C'è una influencer speciale: la Venere di Botticelli

Per lei una mostra al MART di Rovereto. Era il 1485 quando Botticelli la dipinse

C'è una influencer che non teme confronti e che macina followers. Arriva da lontano, da molto lontano, precisamente dal 1485 quando Botticelli la dipinse. E' lei: la Venere di Botticelli, nota in tutto il mondo.

Grazie all'iconica immagine della  ''Nascita di Venere'' di Sandro Botticelli gli Uffizi superano la soglia dei 600mila follower su Instagram e si confermano il primo museo italiano per numero di seguaci sulla piattaforma. Venere occupa tutti i primi posti anche nelle altre classifiche tra i post: è quello che produce più commenti, copertura e followers. La Venere di Botticelli (nelle sue varie declinazioni: per intero, in dettaglio, nella sua collocazione in sala, con ospiti) è in ogni caso sempre tra i post più amati.

Le Gallerie si confermano il primo museo italiano sul  pianeta social e guadagnano posizioni nelle classifiche dei musei internazionali, e molti ricorderanno che lo scatto con Chiara Ferragni della scorsa estate registrò un record di commenti e visualizzazioni  e incremento di followers. Causa pandemia il 2020 gli Uffizi hanno visto aumentare del +46,7% i follower rispetto all’anno precedente.

A lei è dedicata  la nuova mostra ideata al Mart da Vittorio Sgarbi in collaborazione con Associazione MetaMorfosi "Botticelli, Il suo tempo. E il nostro tempo" (22 maggio 2021 / 29 agosto 2021) con la quale il museo di Rovereto pone a confronto artisti e movimenti di epoche diverse.

Allestimento al Mart: arriva Botticelli

Protagonista indiscusso del "suo tempo e del nostro tempo" è Sandro Botticelli, presente a Rovereto con un significativo nucleo di capolavori come Pallade e il Centauro, proveniente dagli Uffizi, la Venere della Galleria Sabauda di Torino e il Compianto sul Cristo morto in prestito dal Museo Poldi Pezzoli di Milano.
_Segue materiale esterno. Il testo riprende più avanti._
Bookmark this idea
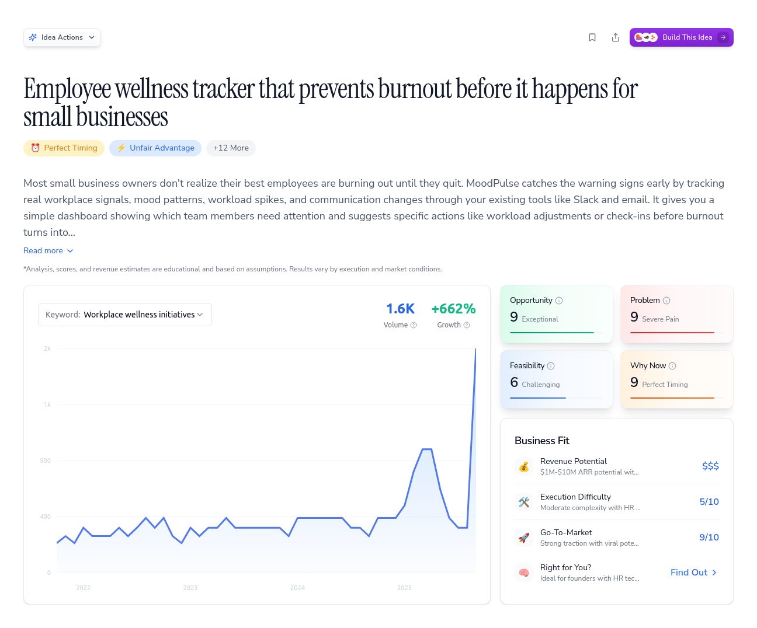The width and height of the screenshot is (757, 628). (x=592, y=37)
La prima sezione della mostra, dedicata a Botticelli e alla sua bottega, presenta in modo chiaro ed esaustivo la figura e l'opera dell'artista, tra i prediletti di Lorenzo il Magnifico. La seconda parte dell'esposizione testimonia, attraverso indiscussi capolavori dell'arte contemporanea dagli anni Sessanta a oggi, come la figura di Botticelli sia stata e sia ancora fonte di ispirazione. A lui hanno guardato artisti della Pop art italiana, come Mario Ceroli, Giosetta Fioroni e Cesare Tacchi, ma anche in anni immediatamente successivi figure come Michelangelo Pistoletto e Renato Guttuso.

Le influenze di Botticelli si ritrovano nelle opere di artisti internazionali come Fernando Botero, David LaChapelle, Oliviero Toscani, John Currin; rivivono nella moda e nel cinema, invadono le riviste patinate su cui posa Kate Moss e sono coprotagoniste alle foto dell’influencer più importante del mondo, Chiara Ferragni.